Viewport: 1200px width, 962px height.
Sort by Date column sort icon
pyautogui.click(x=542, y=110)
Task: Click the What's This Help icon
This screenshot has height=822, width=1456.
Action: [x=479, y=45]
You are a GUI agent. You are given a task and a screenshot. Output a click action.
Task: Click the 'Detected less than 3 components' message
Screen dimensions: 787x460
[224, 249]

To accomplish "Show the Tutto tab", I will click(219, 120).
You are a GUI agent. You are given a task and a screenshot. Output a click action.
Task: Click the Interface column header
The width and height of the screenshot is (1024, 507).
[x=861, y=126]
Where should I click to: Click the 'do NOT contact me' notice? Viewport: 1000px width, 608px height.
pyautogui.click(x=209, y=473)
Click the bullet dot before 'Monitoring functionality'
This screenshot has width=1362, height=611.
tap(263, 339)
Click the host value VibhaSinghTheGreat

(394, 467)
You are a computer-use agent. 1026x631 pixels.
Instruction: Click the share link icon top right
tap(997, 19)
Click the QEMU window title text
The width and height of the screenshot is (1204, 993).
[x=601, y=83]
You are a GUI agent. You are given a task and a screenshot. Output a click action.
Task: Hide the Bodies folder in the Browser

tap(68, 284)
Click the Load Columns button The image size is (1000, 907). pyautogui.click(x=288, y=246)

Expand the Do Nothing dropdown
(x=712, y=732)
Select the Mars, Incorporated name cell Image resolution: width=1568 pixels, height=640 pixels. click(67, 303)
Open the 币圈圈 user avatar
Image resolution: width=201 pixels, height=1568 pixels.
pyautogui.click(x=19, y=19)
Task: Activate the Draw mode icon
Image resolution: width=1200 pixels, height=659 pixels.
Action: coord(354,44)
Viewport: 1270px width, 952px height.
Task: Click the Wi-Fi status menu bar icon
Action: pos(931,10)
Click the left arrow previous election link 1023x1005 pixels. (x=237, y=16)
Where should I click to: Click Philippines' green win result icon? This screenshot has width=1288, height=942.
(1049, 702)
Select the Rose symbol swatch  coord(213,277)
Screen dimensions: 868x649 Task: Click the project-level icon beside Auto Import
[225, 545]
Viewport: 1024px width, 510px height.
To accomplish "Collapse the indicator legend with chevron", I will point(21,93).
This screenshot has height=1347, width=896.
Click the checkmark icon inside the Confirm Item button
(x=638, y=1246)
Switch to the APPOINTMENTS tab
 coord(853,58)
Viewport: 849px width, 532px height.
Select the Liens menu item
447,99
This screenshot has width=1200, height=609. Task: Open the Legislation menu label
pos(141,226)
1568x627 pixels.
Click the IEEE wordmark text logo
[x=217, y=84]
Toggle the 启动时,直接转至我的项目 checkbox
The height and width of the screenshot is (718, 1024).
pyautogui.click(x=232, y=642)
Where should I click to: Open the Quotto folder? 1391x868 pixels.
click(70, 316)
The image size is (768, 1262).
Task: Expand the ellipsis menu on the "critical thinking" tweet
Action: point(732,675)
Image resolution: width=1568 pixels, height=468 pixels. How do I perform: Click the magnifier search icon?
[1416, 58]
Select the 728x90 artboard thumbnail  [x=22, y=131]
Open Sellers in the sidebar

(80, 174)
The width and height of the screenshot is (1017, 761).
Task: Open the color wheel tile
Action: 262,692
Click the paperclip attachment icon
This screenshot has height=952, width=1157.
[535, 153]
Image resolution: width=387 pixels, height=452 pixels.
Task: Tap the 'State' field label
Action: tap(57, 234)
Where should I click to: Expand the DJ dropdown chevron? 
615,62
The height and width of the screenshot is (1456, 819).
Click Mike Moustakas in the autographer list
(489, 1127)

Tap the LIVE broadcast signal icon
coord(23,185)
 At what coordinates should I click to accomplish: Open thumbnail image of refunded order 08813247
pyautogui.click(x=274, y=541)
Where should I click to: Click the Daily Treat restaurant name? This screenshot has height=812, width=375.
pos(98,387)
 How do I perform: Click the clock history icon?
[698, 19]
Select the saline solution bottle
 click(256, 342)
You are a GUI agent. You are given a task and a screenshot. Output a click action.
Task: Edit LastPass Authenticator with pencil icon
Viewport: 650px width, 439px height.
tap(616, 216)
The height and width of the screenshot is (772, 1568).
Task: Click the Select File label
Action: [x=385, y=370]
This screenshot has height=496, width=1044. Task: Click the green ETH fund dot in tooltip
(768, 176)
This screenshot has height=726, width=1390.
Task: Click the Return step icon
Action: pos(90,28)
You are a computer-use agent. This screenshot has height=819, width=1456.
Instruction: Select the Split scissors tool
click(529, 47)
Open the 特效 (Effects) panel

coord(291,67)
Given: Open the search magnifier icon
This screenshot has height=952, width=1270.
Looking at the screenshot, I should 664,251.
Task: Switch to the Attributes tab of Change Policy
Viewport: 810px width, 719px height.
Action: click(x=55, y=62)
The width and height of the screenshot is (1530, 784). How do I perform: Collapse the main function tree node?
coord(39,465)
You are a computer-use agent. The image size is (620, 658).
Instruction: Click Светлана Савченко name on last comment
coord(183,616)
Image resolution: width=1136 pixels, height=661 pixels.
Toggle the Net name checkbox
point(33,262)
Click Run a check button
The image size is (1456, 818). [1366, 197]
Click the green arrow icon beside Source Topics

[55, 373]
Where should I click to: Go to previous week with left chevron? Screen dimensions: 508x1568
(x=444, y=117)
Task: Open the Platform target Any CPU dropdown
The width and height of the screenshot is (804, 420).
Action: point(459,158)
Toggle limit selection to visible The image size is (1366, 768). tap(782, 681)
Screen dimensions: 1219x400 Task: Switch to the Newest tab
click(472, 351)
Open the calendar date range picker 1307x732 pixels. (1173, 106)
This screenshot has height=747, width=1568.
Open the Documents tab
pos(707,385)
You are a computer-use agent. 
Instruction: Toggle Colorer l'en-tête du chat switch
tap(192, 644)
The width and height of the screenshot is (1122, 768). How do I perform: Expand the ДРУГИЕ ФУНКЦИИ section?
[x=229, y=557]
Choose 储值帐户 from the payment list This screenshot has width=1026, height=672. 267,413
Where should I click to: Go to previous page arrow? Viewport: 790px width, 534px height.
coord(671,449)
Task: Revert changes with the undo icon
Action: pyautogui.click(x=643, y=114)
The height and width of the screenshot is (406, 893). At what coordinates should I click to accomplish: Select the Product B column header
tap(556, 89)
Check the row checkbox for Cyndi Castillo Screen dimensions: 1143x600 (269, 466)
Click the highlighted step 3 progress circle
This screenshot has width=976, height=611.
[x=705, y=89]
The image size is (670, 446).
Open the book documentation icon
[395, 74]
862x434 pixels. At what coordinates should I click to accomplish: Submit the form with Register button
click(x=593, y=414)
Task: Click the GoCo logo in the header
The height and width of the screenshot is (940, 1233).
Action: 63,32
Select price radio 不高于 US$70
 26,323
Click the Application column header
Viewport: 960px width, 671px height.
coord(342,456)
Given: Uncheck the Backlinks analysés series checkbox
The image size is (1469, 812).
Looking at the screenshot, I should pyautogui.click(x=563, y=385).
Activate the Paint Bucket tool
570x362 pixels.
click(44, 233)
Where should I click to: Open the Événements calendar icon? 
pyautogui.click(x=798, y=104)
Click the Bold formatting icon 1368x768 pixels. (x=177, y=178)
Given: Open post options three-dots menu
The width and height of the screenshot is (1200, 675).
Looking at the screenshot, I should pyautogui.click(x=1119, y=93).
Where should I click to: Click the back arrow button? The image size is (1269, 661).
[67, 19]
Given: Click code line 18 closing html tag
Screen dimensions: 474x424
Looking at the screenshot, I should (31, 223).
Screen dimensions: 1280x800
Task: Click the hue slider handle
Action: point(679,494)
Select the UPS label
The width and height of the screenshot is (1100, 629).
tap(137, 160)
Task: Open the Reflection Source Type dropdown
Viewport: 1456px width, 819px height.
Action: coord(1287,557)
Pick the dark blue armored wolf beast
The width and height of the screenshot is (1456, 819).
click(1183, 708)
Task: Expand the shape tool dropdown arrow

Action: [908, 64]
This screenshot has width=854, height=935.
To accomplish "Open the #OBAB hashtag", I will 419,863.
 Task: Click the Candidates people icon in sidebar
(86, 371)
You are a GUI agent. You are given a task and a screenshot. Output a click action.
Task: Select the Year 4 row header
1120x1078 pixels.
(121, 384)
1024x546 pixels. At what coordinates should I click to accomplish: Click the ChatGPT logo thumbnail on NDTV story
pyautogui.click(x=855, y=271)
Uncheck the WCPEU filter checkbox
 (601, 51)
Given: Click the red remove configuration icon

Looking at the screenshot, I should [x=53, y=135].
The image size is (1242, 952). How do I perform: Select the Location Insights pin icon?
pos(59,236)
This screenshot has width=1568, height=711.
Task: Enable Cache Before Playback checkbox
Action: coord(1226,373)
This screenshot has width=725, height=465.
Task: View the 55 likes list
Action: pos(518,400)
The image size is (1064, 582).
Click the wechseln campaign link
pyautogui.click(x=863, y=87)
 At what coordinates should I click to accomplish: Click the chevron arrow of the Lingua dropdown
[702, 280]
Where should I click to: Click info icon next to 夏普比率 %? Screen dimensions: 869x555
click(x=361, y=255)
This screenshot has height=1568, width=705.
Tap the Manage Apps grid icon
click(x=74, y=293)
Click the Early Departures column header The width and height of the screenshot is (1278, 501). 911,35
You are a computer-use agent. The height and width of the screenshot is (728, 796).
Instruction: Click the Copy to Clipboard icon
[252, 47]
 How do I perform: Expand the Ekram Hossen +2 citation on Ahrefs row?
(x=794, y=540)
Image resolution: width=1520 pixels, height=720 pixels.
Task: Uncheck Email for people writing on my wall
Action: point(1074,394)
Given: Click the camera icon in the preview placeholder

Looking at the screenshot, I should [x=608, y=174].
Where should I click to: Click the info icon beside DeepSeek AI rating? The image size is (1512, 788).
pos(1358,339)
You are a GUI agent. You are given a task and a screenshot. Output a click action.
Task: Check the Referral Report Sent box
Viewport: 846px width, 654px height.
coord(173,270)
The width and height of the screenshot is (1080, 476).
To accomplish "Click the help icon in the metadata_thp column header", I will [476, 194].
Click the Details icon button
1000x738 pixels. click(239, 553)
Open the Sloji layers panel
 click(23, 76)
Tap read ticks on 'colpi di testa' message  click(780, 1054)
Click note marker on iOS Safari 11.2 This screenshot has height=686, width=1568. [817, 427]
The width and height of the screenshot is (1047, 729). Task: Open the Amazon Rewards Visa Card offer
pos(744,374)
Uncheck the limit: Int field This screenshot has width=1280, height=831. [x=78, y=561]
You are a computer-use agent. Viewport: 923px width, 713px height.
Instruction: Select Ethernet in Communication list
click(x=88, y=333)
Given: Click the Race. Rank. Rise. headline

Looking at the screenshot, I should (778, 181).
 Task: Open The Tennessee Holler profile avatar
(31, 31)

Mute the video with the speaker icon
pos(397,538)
####
Quote the listing above word for word, from its first line through the line containing "will click(219, 120).".

In response
Viewport: 1200px width, 962px height.
Sort by Date column sort icon
pyautogui.click(x=542, y=110)
Task: Click the What's This Help icon
This screenshot has height=822, width=1456.
Action: [x=479, y=45]
You are a GUI agent. You are given a task and a screenshot. Output a click action.
Task: Click the 'Detected less than 3 components' message
Screen dimensions: 787x460
[224, 249]

To accomplish "Show the Tutto tab", I will click(219, 120).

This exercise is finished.